NonobviousnessThere are essentially five patentability requirements. In order for a claimed invention to be patented each of these requirements must be satisfied. The claimed invention must be (1) comprised of patent eligible subject matter; (2) useful; (3) novel; (4) nonobvious; and (5) adequately described. The first two of these requirements were recently discussed in Patentability Overview: When can an Invention be Patented? The novelty requirement was recently discussed in Patentability: The Novelty Requirement of 35 U.S.C. 102. This article picks up with our patentability overview and discussed the law associated with the nonobviousness requirement.

The nonobviousness requirement is a critical element to patentability. In essence, even if the applicant can demonstrate patentable subject matter, utility and novelty, the patent will not issue if the invention is trivial. In order to determine if an invention is trivial it is necessary to see if there was motivation in the prior art to do what the inventor has done, or if there is some reasonable expectation that the combination of elements would achieve a successful result. If the prior art does not explicitly, and with identity of elements, teach the invention, the patent applicant may still be thwarted if there are a number of references that, when combined, would produce the claimed invention.

■ **What this task involves**:
Can you repeat the patent nonobviousness text word for word, in full?

■ **Recorded information**:
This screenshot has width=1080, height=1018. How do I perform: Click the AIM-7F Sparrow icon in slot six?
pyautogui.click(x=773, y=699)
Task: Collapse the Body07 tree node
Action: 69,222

■ **The reply**:
NonobviousnessThere are essentially five patentability requirements. In order for a claimed invention to be patented each of these requirements must be satisfied. The claimed invention must be (1) comprised of patent eligible subject matter; (2) useful; (3) novel; (4) nonobvious; and (5) adequately described. The first two of these requirements were recently discussed in Patentability Overview: When can an Invention be Patented? The novelty requirement was recently discussed in Patentability: The Novelty Requirement of 35 U.S.C. 102. This article picks up with our patentability overview and discussed the law associated with the nonobviousness requirement.

The nonobviousness requirement is a critical element to patentability. In essence, even if the applicant can demonstrate patentable subject matter, utility and novelty, the patent will not issue if the invention is trivial. In order to determine if an invention is trivial it is necessary to see if there was motivation in the prior art to do what the inventor has done, or if there is some reasonable expectation that the combination of elements would achieve a successful result. If the prior art does not explicitly, and with identity of elements, teach the invention, the patent applicant may still be thwarted if there are a number of references that, when combined, would produce the claimed invention.